Of course, everybody uses web apps, at work and home, but the mass market is far far away from using only web, and i really think it will never be the case.

You also forget all people in the second and third world (unfortunately more than who lives in our “first world”), where internet access is far from common, ¿do you still think that web has doomed desktop already?

There is also another important point, ¿java applets, silverlight applications or even javascript intensive applications like google docs are still “web apps”? ¿only because them render content into a browser? I really see them more like desktop apps, doing that, rendering themselves into a browser window, and consuming “web services” to do their work.

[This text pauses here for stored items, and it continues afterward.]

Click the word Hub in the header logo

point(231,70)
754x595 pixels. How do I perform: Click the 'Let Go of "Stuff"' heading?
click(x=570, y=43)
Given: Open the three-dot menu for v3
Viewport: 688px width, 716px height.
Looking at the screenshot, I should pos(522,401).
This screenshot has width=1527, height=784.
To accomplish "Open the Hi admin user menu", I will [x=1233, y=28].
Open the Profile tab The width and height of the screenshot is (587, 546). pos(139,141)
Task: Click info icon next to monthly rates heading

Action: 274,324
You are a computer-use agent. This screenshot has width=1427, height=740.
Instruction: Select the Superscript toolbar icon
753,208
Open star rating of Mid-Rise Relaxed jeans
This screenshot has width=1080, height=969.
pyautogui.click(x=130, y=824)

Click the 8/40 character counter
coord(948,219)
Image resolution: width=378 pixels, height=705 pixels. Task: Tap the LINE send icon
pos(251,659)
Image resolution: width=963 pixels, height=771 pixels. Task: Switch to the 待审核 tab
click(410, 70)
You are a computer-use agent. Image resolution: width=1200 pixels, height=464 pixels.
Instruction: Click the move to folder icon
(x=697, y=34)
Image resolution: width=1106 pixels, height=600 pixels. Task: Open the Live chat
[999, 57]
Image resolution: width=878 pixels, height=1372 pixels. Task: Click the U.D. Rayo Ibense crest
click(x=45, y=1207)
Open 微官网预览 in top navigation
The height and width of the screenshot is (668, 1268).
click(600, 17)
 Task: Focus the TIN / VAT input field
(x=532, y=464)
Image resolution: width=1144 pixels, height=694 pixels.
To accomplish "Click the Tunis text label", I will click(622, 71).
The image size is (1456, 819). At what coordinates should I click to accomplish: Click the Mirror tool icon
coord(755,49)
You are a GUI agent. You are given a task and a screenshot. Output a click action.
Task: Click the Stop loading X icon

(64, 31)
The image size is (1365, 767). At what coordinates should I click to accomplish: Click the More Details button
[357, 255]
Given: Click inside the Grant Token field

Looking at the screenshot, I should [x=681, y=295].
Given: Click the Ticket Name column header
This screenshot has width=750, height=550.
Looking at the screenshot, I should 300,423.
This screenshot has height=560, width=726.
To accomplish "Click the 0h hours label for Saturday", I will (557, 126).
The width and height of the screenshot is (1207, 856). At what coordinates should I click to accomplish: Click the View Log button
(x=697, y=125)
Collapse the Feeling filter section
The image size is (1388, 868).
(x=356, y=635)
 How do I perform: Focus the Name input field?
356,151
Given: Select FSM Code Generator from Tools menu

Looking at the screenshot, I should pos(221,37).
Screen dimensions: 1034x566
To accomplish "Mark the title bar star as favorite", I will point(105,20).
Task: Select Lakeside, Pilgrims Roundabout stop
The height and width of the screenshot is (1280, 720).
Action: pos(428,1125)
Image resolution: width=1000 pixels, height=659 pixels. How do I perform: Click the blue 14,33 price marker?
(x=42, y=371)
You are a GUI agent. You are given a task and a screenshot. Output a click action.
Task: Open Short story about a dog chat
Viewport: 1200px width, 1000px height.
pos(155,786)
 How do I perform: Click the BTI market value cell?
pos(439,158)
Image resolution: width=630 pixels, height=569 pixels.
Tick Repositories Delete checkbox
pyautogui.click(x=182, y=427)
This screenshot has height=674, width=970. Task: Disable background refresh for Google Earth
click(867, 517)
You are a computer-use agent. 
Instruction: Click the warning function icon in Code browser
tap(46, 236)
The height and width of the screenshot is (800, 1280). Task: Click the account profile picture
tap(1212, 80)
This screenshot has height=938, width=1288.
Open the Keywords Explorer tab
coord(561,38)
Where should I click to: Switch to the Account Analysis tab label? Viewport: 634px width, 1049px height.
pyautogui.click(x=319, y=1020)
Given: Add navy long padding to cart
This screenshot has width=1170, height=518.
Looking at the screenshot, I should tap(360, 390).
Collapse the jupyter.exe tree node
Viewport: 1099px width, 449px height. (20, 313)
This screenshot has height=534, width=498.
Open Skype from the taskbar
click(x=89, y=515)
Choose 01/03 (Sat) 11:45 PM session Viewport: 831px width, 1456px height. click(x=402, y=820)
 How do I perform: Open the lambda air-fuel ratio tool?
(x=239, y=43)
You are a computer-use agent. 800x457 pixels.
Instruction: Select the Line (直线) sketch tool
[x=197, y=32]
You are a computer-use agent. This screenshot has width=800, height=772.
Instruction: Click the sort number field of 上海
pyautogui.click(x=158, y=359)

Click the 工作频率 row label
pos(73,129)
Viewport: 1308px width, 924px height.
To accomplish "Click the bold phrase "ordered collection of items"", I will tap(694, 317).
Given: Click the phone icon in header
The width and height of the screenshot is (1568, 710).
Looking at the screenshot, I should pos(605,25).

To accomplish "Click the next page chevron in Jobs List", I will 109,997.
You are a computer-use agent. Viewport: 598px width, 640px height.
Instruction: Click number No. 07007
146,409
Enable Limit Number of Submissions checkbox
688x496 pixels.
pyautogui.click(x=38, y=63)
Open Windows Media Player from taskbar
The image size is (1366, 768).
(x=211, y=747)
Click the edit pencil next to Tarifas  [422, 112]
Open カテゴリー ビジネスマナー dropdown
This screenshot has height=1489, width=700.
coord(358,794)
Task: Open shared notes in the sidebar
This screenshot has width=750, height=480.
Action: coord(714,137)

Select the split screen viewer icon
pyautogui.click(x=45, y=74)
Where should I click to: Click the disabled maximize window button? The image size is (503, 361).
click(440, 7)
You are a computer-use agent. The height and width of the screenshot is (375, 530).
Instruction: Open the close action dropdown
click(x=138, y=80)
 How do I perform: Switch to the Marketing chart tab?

You are wrong. I know and have done significant work in all of the technologies (and grok all concepts) enumerated by the OP, and I still make a better living in Assembler and COBOL. And mainframe applications, interfacing with GUI front end, middleware, or nothing outside of Big Iron at all, teach you how to write profoundly good SQL.

You’d be better off view the WWCB (World Wide Codebase) as a growing organism. The newest outer-layer, the “interface” with the non-programming world, is on the web. But the internal organs still function, develop, and can not be dispensed with.

once again, you’re WRONG WRONG WRONG.

Ever write anything embedded?

Plus, most of them will be in PHP.

Example of Atwood’s law in action: Kunth’s layout algorithm for TeX has already been implemented in javascript: http://www.math.union.edu/~dpvc/jsMath/

Compare:

“Should all applications be web applications? Of course not. There will continue to be important exceptions and classes of software that have nothing to do with the web.”

With:

“Pretty soon, all programming will be web programming.”

… Contradiction, anyone? … anyone? … anyone?

This has got to be a joke. His qoute, “That’s because most people think that “everything is moving to the web,” and if that’s the case, then I can’t imagine being happy as a software engineer for the rest of my life. So for my sake, I really hope everybody’s wrong.
” sums up the hysteria. Where did he write this ‘Blog’ post? On one of the bathroom walls in bldg 42? No! It’s on the freakin web! :stuck_out_tongue:

I don’t agree with what Michael says, but I do have a similar feeling towards web programming, but for different reasons.

Web programming languages are designed* for quickly hacking together web apps, and as such, have very little internal structure or appreciable mathematical properties. Put simply, they are a mess.

This is fine if you just want to hack something together quickly, but in the larger picture, it has done nothing to help the struggle towards finding a language that can represent abstract ideas, and thus decrease the amount of time it takes to program something. If better work was done in language design, we should have languages by now in which you could program very complex system in just a few thousand lines of code. As it stands, such programs are utterly filled with repetition and redundancy. It shouldn’t be that way.

On a more personal and down-to-earth front, the inefficiency of languages like JavaScript has real practical consequences. For example, Google’s new O3D API for creating client-side OpenGL accelerated 3D applications is all in JavaScript. Google has done a great deal of work to accelerate the execution of JavaScript, but due to the ugly, interpretted nature of JS, there’s an unbreakable barrier that cannot be passed.

  • I say they are designed that way to give the designers the benefit of the doubt. I was going to say that they simply didn’t know what they were doing, but that (might) be a bit harsh.

Well the fact that Michael works for Microsoft is a bit disturbing. Perhaps it is linked in with how Microsoft first missed the boat on the importance of the internet.

So when will I be able to write an interactive 3D application that runs inside all of the popular browsers without any special plug-ins?

The reason why people don’t program for the web is because they think they’re smarter than everybody else. :stuck_out_tongue:

TV did not kill radio. Web applications will not kill desktop applications.